Este registo de uma família portuguesa não é de forma alguma único, e muitos portugueses podem ser encontrados em cargos de responsabilidade em Hong Kong, tais como médicos, advogados, comerciantes, escriturários e assim por diante. Com a chegada dos primeiros portugueses à colónia, veio, naturalmente, o catolicismo romano, e a história do crescimento do catolicismo em Hong Kong está amplamente ligada à história da comunidade portuguesa. À medida que a comunidade crescia, a necessidade de um centro social foi sentida e o Clube Lusitano teve as suas primeiras instalações em 1865. Há um ar de elegância, cultura e prosperidade vitoriana nos quadros coloridos do teatro e do salão de baile do antigo clube na Shelly Street, pendurados no novo edifício na Icehouse Street. O Clube conta com 450 membros e, durante a ocupação japonesa, foi um refúgio para a comunidade em geral, albergando nada menos que 383 pessoas em simultâneo. Pelos seus serviços, o Governo de Portugal conferiu-lhe a Ordem Militar de Cristo. O seu presidente, Dom Basto
, foi decapitado pelos japoneses como alegado líder de uma rede de espionagem. Durante a guerra, os portugueses encontravam-se em grande número nos Voluntários, na Reserva Policial, na A.R.P., na A.N.S. e noutras organizações, e vários deles deram a vida em defesa da Colónia. A comunidade conta com cerca de 3.000 pessoas, das quais 80% são súbditos britânicos. É importante que não ignoremos nem negligenciemos uma comunidade à qual o Império tanto deve. No entanto, pelo próprio facto da sua lealdade e pela identificação dos seus interesses com os nossos, são facilmente esquecidos no problema dos milhões de chineses.

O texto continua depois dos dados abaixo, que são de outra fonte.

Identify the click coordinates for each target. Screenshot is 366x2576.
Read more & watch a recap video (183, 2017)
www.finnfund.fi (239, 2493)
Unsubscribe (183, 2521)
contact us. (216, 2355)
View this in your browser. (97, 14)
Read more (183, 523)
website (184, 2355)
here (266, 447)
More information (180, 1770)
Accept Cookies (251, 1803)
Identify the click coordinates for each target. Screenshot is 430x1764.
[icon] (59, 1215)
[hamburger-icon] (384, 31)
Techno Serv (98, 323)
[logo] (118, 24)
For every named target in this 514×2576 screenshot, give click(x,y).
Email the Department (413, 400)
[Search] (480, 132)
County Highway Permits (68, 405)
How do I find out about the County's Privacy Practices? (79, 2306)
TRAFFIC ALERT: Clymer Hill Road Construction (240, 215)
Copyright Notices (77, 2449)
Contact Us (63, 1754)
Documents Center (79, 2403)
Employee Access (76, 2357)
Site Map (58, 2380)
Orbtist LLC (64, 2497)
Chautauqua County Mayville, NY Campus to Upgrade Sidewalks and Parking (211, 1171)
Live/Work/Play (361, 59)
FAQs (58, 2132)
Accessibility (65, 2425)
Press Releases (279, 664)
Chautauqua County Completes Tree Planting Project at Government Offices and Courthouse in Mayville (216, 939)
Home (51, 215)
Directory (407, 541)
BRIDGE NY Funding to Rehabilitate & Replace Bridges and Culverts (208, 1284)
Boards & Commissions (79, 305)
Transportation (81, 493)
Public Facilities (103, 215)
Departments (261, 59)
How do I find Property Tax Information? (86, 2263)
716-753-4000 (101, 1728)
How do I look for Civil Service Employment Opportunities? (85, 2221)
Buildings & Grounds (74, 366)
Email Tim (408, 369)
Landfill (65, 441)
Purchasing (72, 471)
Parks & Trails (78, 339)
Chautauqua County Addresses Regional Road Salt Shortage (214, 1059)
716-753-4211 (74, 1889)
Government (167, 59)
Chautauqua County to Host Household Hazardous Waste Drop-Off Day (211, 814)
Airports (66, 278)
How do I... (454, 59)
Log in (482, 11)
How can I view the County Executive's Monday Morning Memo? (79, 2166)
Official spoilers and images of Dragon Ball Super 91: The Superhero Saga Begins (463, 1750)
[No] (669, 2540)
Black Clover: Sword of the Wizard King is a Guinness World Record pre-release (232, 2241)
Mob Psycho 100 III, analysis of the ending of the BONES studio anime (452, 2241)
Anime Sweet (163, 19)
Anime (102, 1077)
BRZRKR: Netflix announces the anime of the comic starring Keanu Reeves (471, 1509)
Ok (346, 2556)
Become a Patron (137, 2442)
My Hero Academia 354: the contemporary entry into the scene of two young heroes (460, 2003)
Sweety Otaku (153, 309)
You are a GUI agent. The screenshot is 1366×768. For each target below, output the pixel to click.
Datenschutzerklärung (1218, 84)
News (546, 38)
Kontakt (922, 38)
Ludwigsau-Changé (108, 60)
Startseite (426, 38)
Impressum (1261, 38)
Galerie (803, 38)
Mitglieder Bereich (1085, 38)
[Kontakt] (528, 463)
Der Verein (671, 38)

* Bosco Correa lembra que Dom Basto é Carlos Henrique (Henry) Basto, um ávido jogador de Bridge; os japoneses alegaram que as notas que ele tomou sobre os jogos que jogou eram um código secreto para mensagens que alegadamente enviou para o QG do Grupo de Ajuda do Exército Britânico na China Livre, e decapitaram-no. É mencionado no Quadro de Honra do BAAG. A sua lápide, no Cemitério Militar Britânico na Península de Stanley, na Ilha de Hong Kong, ostenta o emblema do BAAG.